In una recente lettera riportata dal Piccolo il Rettore dell’Università di Trieste ha evidenziato lo studio della prof. Rossana Bussani sulla mortalità da Covid pubblicato dal prestigioso ‘European Journal of Clinical Investigation.

Nell’occasione il rettore, dopo aver espresso soddisfazione per il lavoro della scienziata triestina, ha sottolineato come la pandemia abbia colto tutti di sorpresa e ha auspicato di non trovarsi impreparati a future eventuali epidemie, avvertendo che “tutti coloro che dimenticano il loro passato sono condannati a riviverlo.”
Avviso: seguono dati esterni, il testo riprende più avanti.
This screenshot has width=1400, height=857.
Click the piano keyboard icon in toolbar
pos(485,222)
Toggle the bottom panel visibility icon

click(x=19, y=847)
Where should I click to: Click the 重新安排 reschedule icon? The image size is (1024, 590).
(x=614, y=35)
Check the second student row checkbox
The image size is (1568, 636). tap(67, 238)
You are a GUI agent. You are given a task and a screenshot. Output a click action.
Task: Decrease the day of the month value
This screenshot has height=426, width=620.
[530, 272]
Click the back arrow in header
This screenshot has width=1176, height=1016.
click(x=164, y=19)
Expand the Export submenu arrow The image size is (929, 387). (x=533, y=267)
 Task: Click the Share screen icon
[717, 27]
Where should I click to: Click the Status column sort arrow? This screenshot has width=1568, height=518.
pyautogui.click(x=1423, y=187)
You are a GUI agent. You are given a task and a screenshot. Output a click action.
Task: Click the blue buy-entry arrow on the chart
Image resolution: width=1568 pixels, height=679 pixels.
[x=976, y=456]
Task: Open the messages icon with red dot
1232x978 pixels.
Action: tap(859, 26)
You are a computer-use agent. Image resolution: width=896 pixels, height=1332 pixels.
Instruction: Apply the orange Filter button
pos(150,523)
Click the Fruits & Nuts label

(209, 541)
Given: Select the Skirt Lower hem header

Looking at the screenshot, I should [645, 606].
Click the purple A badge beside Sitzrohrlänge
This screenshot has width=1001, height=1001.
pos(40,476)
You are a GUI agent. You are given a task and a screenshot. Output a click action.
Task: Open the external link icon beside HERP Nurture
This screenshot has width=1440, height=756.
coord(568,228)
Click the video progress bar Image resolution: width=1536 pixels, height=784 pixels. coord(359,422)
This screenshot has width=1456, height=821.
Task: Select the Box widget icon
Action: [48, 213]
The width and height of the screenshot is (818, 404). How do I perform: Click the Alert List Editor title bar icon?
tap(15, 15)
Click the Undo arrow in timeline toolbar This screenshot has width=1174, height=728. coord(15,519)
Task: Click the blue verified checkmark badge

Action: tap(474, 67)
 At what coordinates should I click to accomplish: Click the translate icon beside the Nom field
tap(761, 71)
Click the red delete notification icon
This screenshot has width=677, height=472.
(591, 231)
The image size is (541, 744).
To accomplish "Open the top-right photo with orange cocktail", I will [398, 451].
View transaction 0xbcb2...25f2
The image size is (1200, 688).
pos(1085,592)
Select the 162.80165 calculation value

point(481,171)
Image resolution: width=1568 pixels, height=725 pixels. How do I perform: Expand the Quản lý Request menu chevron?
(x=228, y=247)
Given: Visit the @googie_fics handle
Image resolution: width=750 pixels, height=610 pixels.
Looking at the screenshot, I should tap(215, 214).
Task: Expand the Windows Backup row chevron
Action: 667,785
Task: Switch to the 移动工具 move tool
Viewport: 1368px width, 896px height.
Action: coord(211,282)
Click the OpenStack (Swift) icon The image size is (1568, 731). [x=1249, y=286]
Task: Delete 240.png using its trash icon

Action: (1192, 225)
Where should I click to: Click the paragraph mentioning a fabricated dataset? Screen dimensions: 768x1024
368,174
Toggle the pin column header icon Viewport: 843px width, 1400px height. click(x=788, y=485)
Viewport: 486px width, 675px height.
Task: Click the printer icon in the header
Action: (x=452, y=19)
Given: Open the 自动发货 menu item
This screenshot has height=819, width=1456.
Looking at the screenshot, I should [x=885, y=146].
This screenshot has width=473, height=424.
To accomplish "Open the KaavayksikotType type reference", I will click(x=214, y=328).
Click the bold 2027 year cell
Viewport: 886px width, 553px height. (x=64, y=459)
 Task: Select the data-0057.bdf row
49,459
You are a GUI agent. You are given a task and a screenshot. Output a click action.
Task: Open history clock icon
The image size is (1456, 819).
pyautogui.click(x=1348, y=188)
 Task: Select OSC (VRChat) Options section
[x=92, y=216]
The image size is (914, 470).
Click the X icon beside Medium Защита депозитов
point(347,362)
Su questo monito credo valga la pena di soffermarsi per non dimenticare fatti di particolare rilevanza, ricordando che a Trieste si sono registrati tra i più alti tassi di mortalità e che l’ospedale è risultato tra i principali focolai di diffusione del Covid.

Nulla di strano, i malati a Cattinara sono degenti in stanza a 2 e 4 letti e sono quindi costretti a respirare la stessa aria ventiquattr’ore al giorno, in queste condizioni di promiscuità non c’è maschera che tenga, basta un compagno di camera infetto ed enormi quantità di virus inondano per giorni i polmoni dei malati degenti nella stessa stanza. Gli esiti si sono visti e si sono anche dimenticati.

Infatti, gli ospedali in FVG prevedono tuttora degenze promiscue in stanze a 2 o 3 letti, o addirittura 4, come a sta avvenendo a Cattinara. Per i programmatori regionali sembra quasi che la pandemia non sia mai avvenuta e quindi perché preoccuparsi di eventuali epidemie future?

In Gran Bretagna dopo il Covid il governo decise di costruire o ristrutturare tutti gli ospedali con il 100% di stanze singole, in base alla considerazione che l’Inghilterra, che da anni costruiva di regola ospedali con il 50% di camere singole, fosse “lagging behind”, in ritardo rispetto ad altri Paesi, dove le stanze singole già costituivano la norma.

Né va dimenticato che l’Italia ha il primato in Europa per le morti da infezioni ospedaliere: 11.000 morti all’anno a fronte di 33.000 in tutta Europa. L’ECDC (European Centre for Disease Prevention and Control) nelle statistiche sui fattori di rischio per le infezioni ospedaliere effettua il monitoraggio delle percentuali di letti in stanza singola negli ospedali dei diversi Paesi, e purtroppo l’Italia è tra gli ultimi.

Appare incomprensibile che la Regione FVG nella “riqualificazione” della rete ospedaliera non abbia finora tenuto conto di evidenze scientifiche e orientamenti internazionali su questo tema. Ora la politica dovrebbe intervenire decisamente, poiché non vorremmo – come ha scritto il rettore – che dimenticando il passato fossimo condannati a riviverlo.